● The task
Could you please reproduce every record below exactly, leaving out the pictures?

● Material for this exercise
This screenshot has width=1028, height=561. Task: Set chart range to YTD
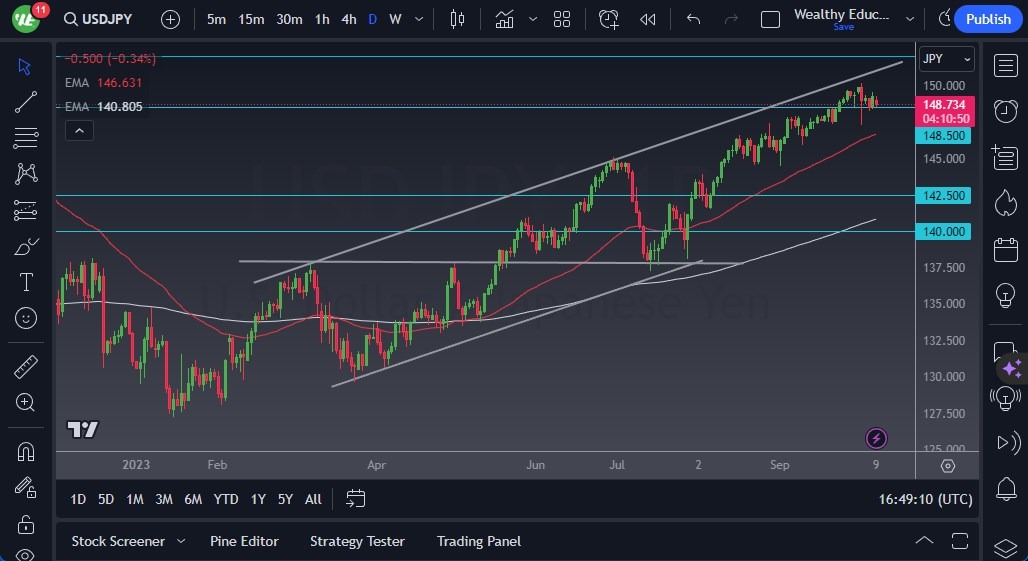tap(226, 499)
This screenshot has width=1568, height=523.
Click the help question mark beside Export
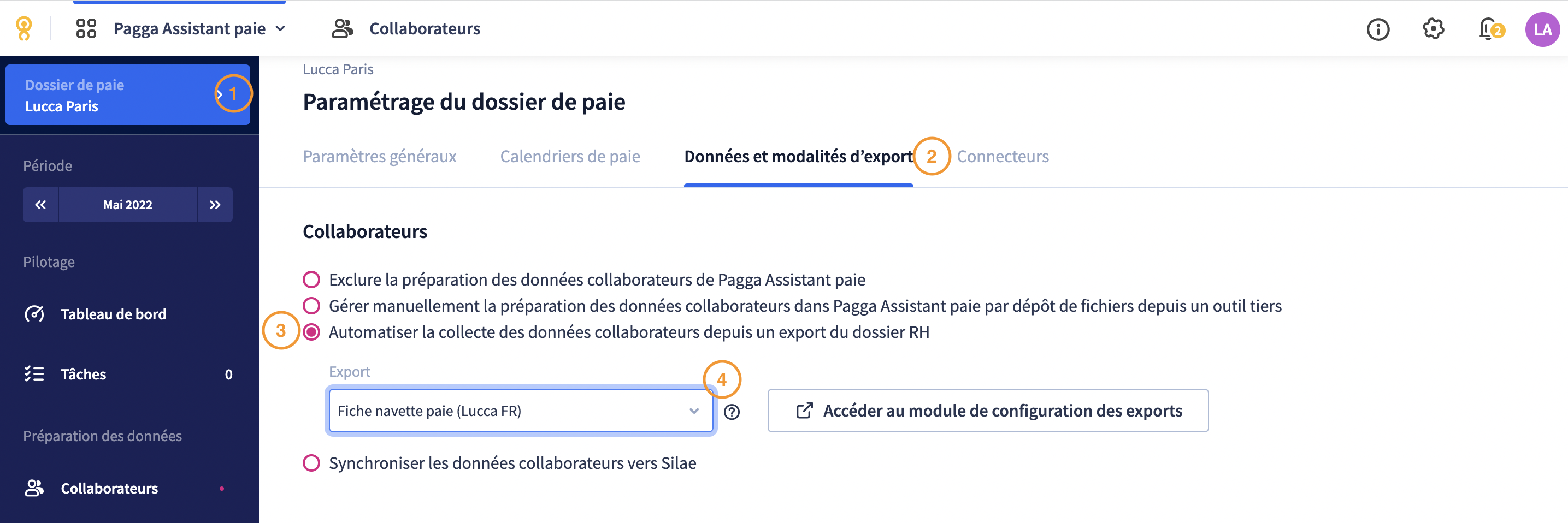(x=732, y=412)
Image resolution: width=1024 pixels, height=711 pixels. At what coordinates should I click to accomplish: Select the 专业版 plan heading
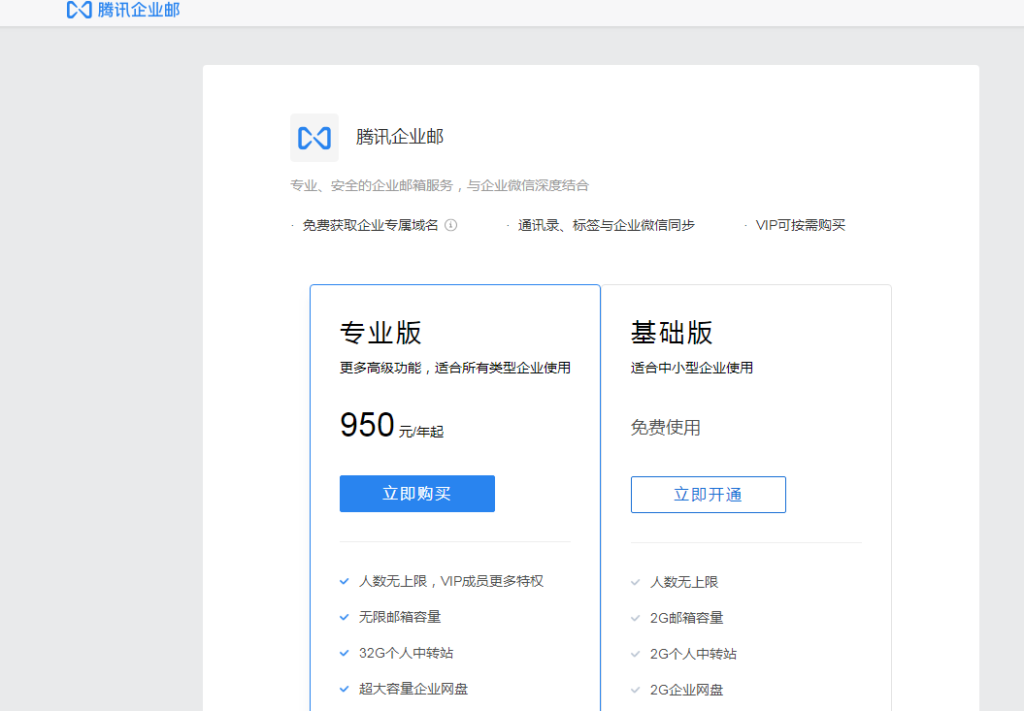pos(380,332)
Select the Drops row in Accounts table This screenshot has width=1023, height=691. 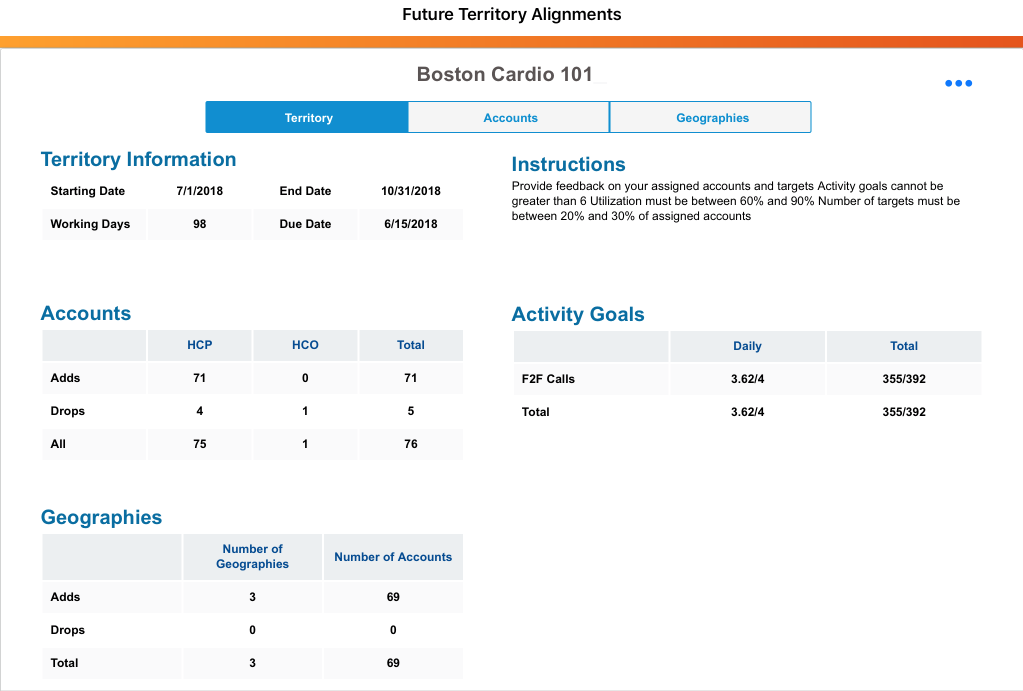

● Result of this exercise
This screenshot has width=1028, height=561. Task: Set chart range to YTD
tap(226, 499)
This screenshot has width=1568, height=523.
Click the help question mark beside Export
(x=732, y=412)
Image resolution: width=1024 pixels, height=711 pixels. At what coordinates should I click to accomplish: Select the 专业版 plan heading
pos(380,332)
Select the Drops row in Accounts table This screenshot has width=1023, height=691. 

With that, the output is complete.